_What to do_. Here are some records. Transcribe all of them exactly.
───── Data section ─────
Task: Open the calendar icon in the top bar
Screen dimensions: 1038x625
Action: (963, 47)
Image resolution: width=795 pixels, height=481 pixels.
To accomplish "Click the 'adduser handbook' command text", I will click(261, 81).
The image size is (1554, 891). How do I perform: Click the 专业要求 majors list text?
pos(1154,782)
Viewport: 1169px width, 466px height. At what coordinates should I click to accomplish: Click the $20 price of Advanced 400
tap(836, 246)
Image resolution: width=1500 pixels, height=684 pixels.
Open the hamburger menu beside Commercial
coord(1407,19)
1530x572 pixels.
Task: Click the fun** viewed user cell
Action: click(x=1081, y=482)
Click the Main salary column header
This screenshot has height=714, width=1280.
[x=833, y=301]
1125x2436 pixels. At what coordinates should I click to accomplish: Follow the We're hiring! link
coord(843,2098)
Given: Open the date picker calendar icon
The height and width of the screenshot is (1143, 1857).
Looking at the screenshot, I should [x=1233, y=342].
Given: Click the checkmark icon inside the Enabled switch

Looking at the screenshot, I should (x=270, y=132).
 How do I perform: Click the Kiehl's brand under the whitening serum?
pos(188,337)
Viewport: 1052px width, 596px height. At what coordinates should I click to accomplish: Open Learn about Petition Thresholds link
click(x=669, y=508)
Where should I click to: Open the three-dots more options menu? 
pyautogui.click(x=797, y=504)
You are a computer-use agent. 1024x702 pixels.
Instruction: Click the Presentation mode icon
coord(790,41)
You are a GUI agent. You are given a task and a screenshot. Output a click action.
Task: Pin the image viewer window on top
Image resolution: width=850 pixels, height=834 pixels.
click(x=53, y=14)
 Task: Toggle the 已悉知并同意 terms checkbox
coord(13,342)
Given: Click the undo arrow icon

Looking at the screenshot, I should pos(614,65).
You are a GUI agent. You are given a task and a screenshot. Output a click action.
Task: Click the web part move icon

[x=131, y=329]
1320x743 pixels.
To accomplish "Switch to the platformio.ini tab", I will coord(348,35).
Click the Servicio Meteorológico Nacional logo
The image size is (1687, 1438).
─────
_Response to the task_.
Task: Open the calendar icon in the top bar
Screen dimensions: 1038x625
Action: (963, 47)
Image resolution: width=795 pixels, height=481 pixels.
To accomplish "Click the 'adduser handbook' command text", I will click(261, 81).
The image size is (1554, 891). How do I perform: Click the 专业要求 majors list text?
pos(1154,782)
Viewport: 1169px width, 466px height. At what coordinates should I click to accomplish: Click the $20 price of Advanced 400
tap(836, 246)
Image resolution: width=1500 pixels, height=684 pixels.
Open the hamburger menu beside Commercial
coord(1407,19)
1530x572 pixels.
Task: Click the fun** viewed user cell
Action: click(x=1081, y=482)
Click the Main salary column header
This screenshot has height=714, width=1280.
[x=833, y=301]
1125x2436 pixels. At what coordinates should I click to accomplish: Follow the We're hiring! link
coord(843,2098)
Given: Open the date picker calendar icon
The height and width of the screenshot is (1143, 1857).
Looking at the screenshot, I should [x=1233, y=342].
Given: Click the checkmark icon inside the Enabled switch

Looking at the screenshot, I should (x=270, y=132).
 How do I perform: Click the Kiehl's brand under the whitening serum?
pos(188,337)
Viewport: 1052px width, 596px height. At what coordinates should I click to accomplish: Open Learn about Petition Thresholds link
click(x=669, y=508)
Where should I click to: Open the three-dots more options menu? 
pyautogui.click(x=797, y=504)
You are a computer-use agent. 1024x702 pixels.
Instruction: Click the Presentation mode icon
coord(790,41)
You are a GUI agent. You are given a task and a screenshot. Output a click action.
Task: Pin the image viewer window on top
Image resolution: width=850 pixels, height=834 pixels.
click(x=53, y=14)
 Task: Toggle the 已悉知并同意 terms checkbox
coord(13,342)
Given: Click the undo arrow icon

Looking at the screenshot, I should pos(614,65).
You are a GUI agent. You are given a task and a screenshot. Output a click action.
Task: Click the web part move icon

[x=131, y=329]
1320x743 pixels.
To accomplish "Switch to the platformio.ini tab", I will coord(348,35).
Click the Servicio Meteorológico Nacional logo
The image size is (1687, 1438).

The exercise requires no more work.